A threat actor, previously known for striking organizations in the energy and telecommunications sectors across the Middle East as early as April 2018, has evolved its malware arsenal to strike two entities in Tunisia.
Security researchers at Kaspersky, who presented their findings at the VirusBulletin VB2021 conference earlier this month, attributed the attacks to a group tracked as Lyceum (aka Hexane), which was first publicly documented in 2019 by Secureworks.
“The victims we observed were all high-profile Tunisian organizations, such as telecommunications or aviation companies,” researchers Aseel Kayal, Mark Lechtik, and Paul Rascagneres detailed. “Based on the targeted industries, we assume that the attackers might have been interested in compromising such entities to track the movements and communications of individuals of interest to them.”

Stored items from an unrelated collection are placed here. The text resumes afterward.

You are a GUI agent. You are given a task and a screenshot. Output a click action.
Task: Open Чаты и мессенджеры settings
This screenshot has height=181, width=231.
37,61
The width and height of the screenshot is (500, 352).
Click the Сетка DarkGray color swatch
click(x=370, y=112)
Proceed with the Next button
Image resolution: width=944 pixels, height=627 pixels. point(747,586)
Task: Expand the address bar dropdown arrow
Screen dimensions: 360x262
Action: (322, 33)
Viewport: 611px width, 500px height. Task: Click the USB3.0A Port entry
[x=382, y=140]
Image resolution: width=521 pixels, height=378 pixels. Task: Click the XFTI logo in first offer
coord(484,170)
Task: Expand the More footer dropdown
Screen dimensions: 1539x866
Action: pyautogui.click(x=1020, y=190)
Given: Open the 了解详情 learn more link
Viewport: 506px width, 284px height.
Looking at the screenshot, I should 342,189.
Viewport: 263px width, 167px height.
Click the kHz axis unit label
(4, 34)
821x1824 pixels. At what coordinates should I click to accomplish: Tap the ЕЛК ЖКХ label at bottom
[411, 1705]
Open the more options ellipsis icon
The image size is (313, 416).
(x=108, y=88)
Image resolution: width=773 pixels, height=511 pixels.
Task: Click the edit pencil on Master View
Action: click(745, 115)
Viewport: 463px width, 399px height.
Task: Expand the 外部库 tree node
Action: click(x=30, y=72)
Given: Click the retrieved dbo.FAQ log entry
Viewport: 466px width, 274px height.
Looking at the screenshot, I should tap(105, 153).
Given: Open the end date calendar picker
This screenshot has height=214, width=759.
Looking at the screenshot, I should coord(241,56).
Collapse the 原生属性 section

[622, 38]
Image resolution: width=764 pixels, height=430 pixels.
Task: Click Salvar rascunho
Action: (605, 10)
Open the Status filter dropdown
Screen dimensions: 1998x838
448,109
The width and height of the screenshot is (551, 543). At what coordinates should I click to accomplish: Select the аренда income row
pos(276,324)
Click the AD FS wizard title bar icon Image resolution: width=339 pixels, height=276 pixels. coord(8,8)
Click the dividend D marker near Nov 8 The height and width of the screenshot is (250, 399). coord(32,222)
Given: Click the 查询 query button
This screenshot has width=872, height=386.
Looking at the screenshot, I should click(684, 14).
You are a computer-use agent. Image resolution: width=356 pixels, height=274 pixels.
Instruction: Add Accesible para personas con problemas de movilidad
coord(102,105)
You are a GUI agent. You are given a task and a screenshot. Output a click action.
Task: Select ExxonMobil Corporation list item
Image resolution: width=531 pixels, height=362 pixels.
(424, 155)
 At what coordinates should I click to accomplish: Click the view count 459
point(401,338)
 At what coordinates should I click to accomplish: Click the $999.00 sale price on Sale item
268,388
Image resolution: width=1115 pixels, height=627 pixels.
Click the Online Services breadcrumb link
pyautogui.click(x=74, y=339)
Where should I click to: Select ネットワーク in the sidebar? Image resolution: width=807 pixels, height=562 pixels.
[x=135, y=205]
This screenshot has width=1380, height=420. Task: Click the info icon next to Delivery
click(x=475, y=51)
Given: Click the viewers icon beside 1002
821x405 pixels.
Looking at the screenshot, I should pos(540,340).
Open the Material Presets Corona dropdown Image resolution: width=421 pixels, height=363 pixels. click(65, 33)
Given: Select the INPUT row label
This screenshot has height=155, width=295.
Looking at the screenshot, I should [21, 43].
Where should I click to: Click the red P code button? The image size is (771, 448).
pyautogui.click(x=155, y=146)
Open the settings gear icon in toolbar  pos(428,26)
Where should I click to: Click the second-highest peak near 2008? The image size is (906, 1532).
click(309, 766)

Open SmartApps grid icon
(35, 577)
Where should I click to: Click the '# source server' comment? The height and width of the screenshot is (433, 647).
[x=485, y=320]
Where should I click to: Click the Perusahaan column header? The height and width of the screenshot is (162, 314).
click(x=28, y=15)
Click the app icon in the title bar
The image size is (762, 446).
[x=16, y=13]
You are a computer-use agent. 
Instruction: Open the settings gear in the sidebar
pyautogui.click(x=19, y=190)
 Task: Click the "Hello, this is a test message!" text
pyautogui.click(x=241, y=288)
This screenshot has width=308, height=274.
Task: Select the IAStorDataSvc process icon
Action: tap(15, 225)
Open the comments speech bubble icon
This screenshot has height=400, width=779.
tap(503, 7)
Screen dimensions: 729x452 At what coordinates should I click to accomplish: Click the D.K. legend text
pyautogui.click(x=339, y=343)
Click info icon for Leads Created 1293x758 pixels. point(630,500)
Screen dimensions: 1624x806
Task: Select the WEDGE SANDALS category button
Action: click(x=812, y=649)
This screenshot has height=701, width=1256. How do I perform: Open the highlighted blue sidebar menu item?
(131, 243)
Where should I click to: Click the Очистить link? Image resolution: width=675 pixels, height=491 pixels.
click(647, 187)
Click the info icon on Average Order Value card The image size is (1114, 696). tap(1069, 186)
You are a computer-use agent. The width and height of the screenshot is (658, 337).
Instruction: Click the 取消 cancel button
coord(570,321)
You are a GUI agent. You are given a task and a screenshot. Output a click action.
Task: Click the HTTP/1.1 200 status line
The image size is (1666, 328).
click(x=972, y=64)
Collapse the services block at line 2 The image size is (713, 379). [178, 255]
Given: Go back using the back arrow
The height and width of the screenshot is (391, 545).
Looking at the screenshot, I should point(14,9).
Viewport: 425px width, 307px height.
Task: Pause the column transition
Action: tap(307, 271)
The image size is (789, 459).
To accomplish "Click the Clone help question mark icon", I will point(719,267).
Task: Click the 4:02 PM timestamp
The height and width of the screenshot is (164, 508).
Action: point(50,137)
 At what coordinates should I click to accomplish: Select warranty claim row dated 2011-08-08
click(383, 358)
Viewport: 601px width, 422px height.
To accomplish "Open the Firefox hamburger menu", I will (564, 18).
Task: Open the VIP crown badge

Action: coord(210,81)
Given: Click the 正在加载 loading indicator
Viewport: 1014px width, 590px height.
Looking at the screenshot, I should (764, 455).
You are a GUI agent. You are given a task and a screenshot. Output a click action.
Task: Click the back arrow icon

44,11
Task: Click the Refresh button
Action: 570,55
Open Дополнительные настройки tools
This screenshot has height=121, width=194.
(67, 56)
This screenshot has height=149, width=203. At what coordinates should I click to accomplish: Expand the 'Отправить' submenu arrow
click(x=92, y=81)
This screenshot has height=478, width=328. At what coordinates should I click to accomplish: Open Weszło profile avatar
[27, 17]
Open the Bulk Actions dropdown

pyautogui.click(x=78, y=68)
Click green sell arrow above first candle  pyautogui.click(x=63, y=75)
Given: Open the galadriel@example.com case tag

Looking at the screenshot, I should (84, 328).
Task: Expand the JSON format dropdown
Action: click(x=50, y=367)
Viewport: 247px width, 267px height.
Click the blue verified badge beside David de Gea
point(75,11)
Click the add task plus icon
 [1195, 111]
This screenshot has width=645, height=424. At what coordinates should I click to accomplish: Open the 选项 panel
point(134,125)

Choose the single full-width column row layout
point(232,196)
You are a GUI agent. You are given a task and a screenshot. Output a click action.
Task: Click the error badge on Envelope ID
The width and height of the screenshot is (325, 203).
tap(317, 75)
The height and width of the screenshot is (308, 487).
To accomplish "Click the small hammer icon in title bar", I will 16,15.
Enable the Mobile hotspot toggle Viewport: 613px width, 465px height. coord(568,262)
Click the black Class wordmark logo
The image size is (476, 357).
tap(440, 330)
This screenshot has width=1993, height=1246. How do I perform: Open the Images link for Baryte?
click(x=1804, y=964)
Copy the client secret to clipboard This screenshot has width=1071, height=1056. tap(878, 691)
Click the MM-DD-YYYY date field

Analysis of the threat actor’s toolset has shown that the attacks have shifted from leveraging a combination of PowerShell scripts and a .NET-based remote administration tool referred called “DanBot” to two new malware variants written in C++ referred to as “James” and “Kevin” owing to the recurring use of the names in the PDB paths of the underlying samples.
While the “James” sample is heavily based on the DanBot, “Kevin” comes with major changes in architecture and communication protocol, with the group predominantly relying on the latter as of December 2020, indicating an attempt to revamp its attack infrastructure in response to public disclosure.
That said, both the artifacts support communication with a remote command-and-server server via custom-designed protocols tunneled over DNS or HTTP, mirroring the same technique as that of DanBot. In addition, the attackers are also believed to have deployed a custom keylogger as well as a PowerShell script in compromised environments to record keystrokes and plunder credentials stored in web browsers.
The Russian cybersecurity vendor said that the attack methods used in the campaign against Tunisian companies resembled techniques previously attributed to hacking operations associated with the DNSpionage group, which, in turn, has exhibited tradecraft overlaps to an Iranian threat actor dubbed OilRig (aka APT34), while calling out the “significant similarities” between lure documents delivered by Lyceum in 2018-2019 and those used by DNSpionage.
“With considerable revelations on the activity of DNSpionage in 2018, as well as further data points that shed light on an apparent relationship with APT34, […] the latter may have changed some of its modus operandi and organizational structure, manifesting into new operational entities, tools and campaigns,” the researchers said. “One such entity is the Lyceum group, which after further exposure by Secureworks in 2019, had to retool yet another time.”